Conveyor: Efficient Tool-aware LLM Serving with Tool Partial Execution
Yechen Xu, Xinhao Kong, Tingjun Chen, Danyang Zhuo
TL;DR
Conveyor tackles the latency challenges of tool-assisted LLM serving by enabling tool partial execution that runs concurrently with LLM decoding. It introduces a token-level scheduler and a tool interface that lets tools expose partial-execution opportunities, enabling pipelined execution with decoding while using dedicated IPC for tool processes. Empirical results across six tool-augmented workloads show up to 38.8% latency reductions, with some cases achieving much larger improvements via early aborts, and a theoretical framework that explains when overlaps are most beneficial.

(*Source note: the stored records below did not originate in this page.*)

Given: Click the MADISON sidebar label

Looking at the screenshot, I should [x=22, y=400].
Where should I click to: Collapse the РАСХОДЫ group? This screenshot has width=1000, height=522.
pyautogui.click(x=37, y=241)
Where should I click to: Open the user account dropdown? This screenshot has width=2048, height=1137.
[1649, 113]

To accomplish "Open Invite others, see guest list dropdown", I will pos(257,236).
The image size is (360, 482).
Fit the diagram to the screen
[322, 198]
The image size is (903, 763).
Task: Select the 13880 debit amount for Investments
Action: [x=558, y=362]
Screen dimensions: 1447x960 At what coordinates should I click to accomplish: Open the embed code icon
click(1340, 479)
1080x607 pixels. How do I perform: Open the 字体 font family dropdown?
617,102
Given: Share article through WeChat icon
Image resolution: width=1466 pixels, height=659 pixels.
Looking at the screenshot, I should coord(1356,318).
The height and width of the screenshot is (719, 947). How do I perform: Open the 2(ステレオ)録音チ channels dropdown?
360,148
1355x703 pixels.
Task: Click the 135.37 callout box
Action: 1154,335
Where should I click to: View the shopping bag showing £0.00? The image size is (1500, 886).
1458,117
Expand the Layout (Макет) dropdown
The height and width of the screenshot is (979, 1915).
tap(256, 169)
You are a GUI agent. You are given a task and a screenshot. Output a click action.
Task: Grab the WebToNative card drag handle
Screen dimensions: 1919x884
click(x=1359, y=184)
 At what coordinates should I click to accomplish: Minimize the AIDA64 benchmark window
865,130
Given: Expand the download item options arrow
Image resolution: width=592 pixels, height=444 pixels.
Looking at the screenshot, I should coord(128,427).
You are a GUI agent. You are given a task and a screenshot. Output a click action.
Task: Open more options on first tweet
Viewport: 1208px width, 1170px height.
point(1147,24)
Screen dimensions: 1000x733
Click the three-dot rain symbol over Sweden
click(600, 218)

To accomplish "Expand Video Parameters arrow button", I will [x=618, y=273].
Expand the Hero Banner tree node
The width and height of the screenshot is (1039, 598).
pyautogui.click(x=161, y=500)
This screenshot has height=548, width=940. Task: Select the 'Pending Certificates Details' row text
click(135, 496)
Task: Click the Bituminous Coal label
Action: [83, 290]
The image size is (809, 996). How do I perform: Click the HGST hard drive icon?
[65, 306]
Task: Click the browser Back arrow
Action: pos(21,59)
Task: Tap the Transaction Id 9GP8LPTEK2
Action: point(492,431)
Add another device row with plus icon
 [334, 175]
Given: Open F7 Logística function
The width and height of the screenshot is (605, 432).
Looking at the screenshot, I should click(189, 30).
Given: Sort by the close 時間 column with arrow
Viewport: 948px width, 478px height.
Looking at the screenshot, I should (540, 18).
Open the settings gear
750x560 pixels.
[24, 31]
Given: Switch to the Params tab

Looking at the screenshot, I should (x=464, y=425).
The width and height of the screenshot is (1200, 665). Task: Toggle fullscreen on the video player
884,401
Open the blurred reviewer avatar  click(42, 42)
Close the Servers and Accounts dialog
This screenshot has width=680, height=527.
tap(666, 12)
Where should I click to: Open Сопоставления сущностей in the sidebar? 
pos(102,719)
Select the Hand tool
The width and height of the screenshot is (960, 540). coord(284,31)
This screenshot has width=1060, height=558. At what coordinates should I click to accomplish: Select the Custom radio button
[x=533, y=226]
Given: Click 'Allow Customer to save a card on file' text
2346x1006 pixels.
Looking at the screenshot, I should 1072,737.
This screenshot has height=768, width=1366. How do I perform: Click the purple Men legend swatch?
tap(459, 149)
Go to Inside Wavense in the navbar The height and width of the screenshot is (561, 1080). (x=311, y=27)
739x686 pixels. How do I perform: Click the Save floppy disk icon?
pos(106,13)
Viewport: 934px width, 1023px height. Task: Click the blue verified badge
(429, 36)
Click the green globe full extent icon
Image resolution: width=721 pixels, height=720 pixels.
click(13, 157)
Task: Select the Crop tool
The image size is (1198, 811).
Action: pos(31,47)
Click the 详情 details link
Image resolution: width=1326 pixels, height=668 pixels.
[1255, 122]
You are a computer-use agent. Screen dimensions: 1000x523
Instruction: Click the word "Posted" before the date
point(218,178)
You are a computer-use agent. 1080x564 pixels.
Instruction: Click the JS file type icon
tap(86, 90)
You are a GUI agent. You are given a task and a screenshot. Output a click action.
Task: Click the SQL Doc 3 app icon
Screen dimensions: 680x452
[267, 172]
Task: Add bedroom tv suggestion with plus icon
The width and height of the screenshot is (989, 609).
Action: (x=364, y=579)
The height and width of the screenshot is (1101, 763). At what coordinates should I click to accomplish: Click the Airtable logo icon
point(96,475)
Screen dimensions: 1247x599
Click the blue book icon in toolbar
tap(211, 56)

The work demonstrates practical, low-overhead integration for tool-enabled LLM services and highlights the promising impact of co-optimizing decoding and external tool execution for responsive AI applications.
Abstract
The complexity of large language model (LLM) serving workloads has substantially increased due to the integration with external tool invocations, such as ChatGPT plugins. In this paper, we identify a new opportunity for efficient LLM serving for requests that trigger tools: tool partial execution alongside LLM decoding. To this end, we design Conveyor, an efficient LLM serving system optimized for handling requests involving external tools. We introduce a novel interface for tool developers to expose partial execution opportunities to the LLM serving system and a request scheduler that facilitates partial tool execution. Our results demonstrate that tool partial execution can improve request completion latency by up to 38.8%.